That which impels the housewife to this labour is not selfishness, not a narrow-hearted limitation of her care to the circle of what is her own, but love, which reaches out far beyond this circle: 20 כ She holdeth out her hand to the unfortunate, And stretcheth forth her hands to the needy.
With כּפּיה, 19b, is connected the idea of artistic skilfulness; with כּפּהּ, here that of offering for counsel (vid., at Isa 2:6); with sympathy and readiness to help, she presents herself to those who are oppressed by the misfortunes of life as if for an alliance, as if saying: place confidence in me, I shall do whatever I can - there thou hast my hand! Hitzig erroneously thinks of the open hand with a gift lying in it: this ought to be named, for כף in itself is nothing else than the half-opened hand.

  1. Otherwise, but improbably, Schultens: colus a כשׁר = katr kathr, necti in orbem, circumnecti in globum. In פּלך, whence פּלך, he rightly finds the primary meaning of circumvolutio sive gyratio.
  2. A view of the ancient art of spinning is afforded by the figures of the 12th Dynasty (according to Lepsius, 2380-2167 b.c.) in the burial chamber of Beni Hassan (270 kilometres above Bulak, on the right bank of the Nile).

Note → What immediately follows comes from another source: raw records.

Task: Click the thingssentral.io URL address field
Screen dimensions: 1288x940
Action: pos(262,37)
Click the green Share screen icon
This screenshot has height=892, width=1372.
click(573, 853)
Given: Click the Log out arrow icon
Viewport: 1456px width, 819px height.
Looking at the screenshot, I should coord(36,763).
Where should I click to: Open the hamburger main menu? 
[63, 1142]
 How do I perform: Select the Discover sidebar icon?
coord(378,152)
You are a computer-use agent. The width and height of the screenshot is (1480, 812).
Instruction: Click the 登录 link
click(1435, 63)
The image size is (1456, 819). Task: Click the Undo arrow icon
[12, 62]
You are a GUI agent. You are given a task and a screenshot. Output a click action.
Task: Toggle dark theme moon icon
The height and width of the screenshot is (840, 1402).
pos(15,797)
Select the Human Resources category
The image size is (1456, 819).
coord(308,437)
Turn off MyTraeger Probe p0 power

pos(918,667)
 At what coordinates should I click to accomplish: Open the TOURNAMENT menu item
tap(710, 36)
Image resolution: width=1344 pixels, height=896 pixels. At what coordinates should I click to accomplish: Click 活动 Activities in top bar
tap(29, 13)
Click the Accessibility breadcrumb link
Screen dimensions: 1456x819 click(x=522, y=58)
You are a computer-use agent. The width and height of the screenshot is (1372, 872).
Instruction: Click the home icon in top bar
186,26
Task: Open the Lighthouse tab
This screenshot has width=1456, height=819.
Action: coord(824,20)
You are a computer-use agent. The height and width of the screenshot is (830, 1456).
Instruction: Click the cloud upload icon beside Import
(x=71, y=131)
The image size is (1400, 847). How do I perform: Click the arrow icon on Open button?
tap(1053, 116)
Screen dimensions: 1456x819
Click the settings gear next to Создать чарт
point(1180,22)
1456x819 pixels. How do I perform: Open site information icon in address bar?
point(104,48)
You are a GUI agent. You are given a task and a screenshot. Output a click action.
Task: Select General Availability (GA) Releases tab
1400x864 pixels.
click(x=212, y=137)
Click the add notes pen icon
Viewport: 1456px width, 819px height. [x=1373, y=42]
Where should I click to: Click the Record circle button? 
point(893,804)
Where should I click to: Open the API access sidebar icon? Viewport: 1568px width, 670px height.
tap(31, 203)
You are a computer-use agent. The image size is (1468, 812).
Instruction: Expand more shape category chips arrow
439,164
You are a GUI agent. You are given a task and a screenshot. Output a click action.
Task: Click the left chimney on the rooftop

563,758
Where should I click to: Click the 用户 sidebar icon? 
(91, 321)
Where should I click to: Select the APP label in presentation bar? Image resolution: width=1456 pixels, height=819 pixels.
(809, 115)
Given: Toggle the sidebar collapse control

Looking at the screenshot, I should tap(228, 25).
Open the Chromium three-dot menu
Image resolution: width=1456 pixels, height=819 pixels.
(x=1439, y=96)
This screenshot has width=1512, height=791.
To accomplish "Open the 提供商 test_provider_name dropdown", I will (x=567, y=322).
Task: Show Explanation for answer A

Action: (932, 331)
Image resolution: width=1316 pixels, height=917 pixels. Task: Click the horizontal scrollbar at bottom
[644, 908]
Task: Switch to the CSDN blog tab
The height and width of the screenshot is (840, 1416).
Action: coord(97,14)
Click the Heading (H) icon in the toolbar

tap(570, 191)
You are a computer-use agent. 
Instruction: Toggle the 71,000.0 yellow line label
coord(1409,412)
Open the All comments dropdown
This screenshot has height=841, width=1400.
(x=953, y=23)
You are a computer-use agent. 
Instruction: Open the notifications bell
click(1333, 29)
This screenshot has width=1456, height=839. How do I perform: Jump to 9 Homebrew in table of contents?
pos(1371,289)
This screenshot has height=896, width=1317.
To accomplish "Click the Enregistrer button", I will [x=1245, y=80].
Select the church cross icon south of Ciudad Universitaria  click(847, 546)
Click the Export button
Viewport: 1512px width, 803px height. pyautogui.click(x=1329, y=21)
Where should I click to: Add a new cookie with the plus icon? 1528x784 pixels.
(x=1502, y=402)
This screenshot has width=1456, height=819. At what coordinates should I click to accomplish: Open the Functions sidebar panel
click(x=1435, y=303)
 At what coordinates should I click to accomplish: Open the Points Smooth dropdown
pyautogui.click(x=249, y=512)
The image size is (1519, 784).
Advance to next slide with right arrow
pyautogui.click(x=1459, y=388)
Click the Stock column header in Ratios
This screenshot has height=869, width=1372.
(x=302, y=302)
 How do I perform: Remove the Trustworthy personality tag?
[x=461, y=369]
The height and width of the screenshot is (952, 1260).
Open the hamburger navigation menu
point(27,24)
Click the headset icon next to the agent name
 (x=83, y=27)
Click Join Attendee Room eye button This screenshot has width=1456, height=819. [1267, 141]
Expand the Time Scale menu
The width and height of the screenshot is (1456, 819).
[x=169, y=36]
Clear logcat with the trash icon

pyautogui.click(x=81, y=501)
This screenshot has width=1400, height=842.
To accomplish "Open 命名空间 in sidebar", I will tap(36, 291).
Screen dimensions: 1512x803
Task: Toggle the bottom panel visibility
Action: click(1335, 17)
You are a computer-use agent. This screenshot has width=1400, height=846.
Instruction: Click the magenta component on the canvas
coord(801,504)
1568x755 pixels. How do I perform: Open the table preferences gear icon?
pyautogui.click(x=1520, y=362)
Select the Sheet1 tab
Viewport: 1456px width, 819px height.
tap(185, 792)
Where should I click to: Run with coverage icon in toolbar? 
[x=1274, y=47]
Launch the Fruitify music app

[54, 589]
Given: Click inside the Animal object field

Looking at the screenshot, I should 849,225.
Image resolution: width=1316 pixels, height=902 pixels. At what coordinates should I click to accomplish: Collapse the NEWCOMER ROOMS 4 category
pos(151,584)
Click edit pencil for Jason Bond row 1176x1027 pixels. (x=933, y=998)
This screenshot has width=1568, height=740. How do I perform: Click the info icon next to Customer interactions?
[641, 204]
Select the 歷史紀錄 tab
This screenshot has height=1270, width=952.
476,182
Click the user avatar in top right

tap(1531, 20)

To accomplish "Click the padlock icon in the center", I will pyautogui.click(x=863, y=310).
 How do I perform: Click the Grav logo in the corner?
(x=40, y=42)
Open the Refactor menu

M. J. Henry, in his work L'Egypte Pharaonique (Paris 1846), Bd. 2, p. 431, mentions that there are figures there which represent “toutes les opérations de la fabrication des tissus depuis le filage jusqu au tissage.” Then he continues: Lex fuseaux dont se servent les fileuses sont excatement semblables aux nôtres, et on voit même ces fileuses imprimer le mouvement de rotation à ces fuseaux, en en froissant le bout inferieur entre leur main et leur cuisse.
  3. In the “marriage of Peleus and Thetis,” Catullus describes the work of the Fates: “Their hands are ceaselessly active at their never-ending work; while the left holds the rock, surrounded with a soft fleece, the right assiduously draws the thread and forms it with raised fingers; then it swiftly turns the spindle, with the thumb stretched down, and swings it away in whirling circles.” Then follows the refrain of the song of the Fates: Currite ducentes subtegmina, currite, fusi. - (After Hertzberg's Translation.)